University of Utah electrical and computer engineering professor Florian Solzbacher, who has been with the University of Utah since 2004 and was associate chair of the department, has officially assumed the position of department chair beginning Wednesday, Nov. 1.
Solzbacher replaces outgoing chair, Gianluca Lazzi, who has taken a position as Provost Professor of Ophthalmology and Electrical Engineering at the University of Southern California. Lazzi, however, will continue to teach at the U for the remaining of the 2017 fall semester. Lazzi was chair of the department since 2009.

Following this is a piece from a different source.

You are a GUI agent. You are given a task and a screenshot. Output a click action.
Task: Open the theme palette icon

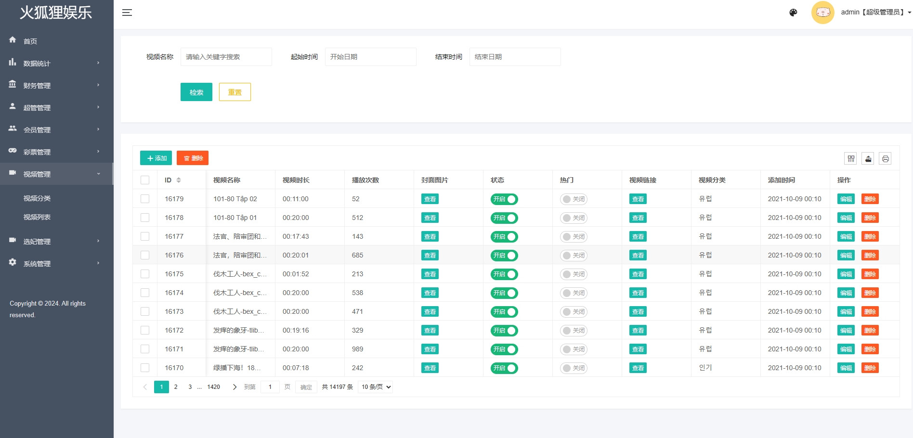coord(793,13)
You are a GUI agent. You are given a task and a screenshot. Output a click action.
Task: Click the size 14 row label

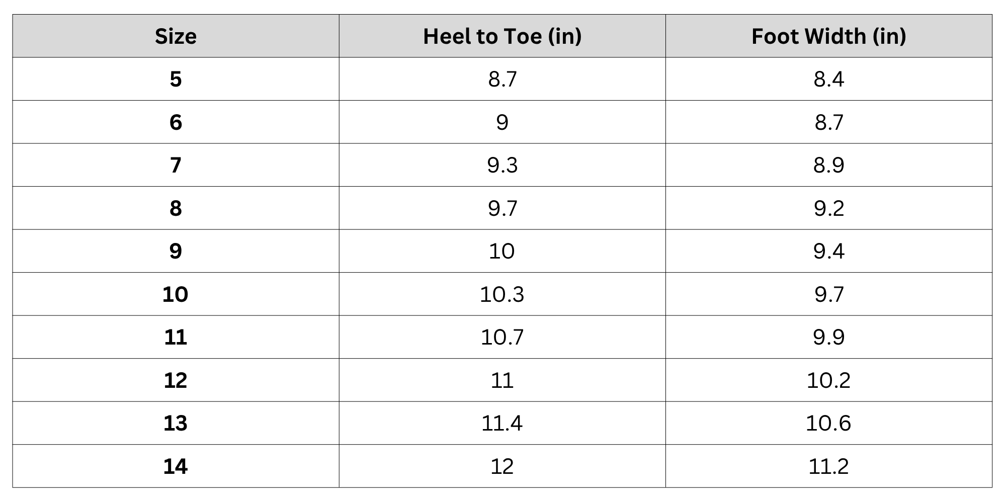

Solzbacher joined the U in 2004 as an assistant professor of electrical and computer engineering after earning a doctorate in electrical engineering at Technische Universität Ilmenau in Germany. He was named an associate professor at the U in 2009 and a full professor in 2012. He was named the associate chair for the department’s academics and special initiatives in 2016. He also is co-director of the Utah Nanotechnology Institute at the University of Utah and was director of the Utah Nanofabrication Laboratory.
He has adjunct appointments in materials science and engineering as well as bioengineering at the U. His research focuses on harsh environment microsystems and materials, including implantable, wireless microsystems for biomedical and healthcare applications, as well as on high temperature and harsh-environment-compatible micro sensors.
“It is a great honor and a pleasure to be given the opportunity to help set the best possible boundary conditions for students, staff and faculty so that we can continue to develop the department,” he said. “The department has made tremendous strides from when I joined 14 years ago. Under Gianluca’s leadership, we have more than doubled our faculty, rejuvenated our program, and been fortunate enough to bring on an outstanding tier of new faculty.”
Solzbacher also has launched or been involved in several businesses, and is founder, president and chairman of Blackrock Microsystems Inc. in Salt Lake City, which provides tools for neuroscience, neural engineering and neuroprosthetics research. He is author of over 190 journal and conference publications, five book chapters and 16 pending patents.
As the department’s new chair, he wants to ensure continued faculty and student success and look for even more opportunities for commercializing research.
“We are the place that originated many innovations such as computer graphics, internet, advanced semiconductors and biomedical and implantable devices,” he said. “We have to be the leaders of the future generations of breakthrough initiatives that inspire our students, faculty and the world around us.”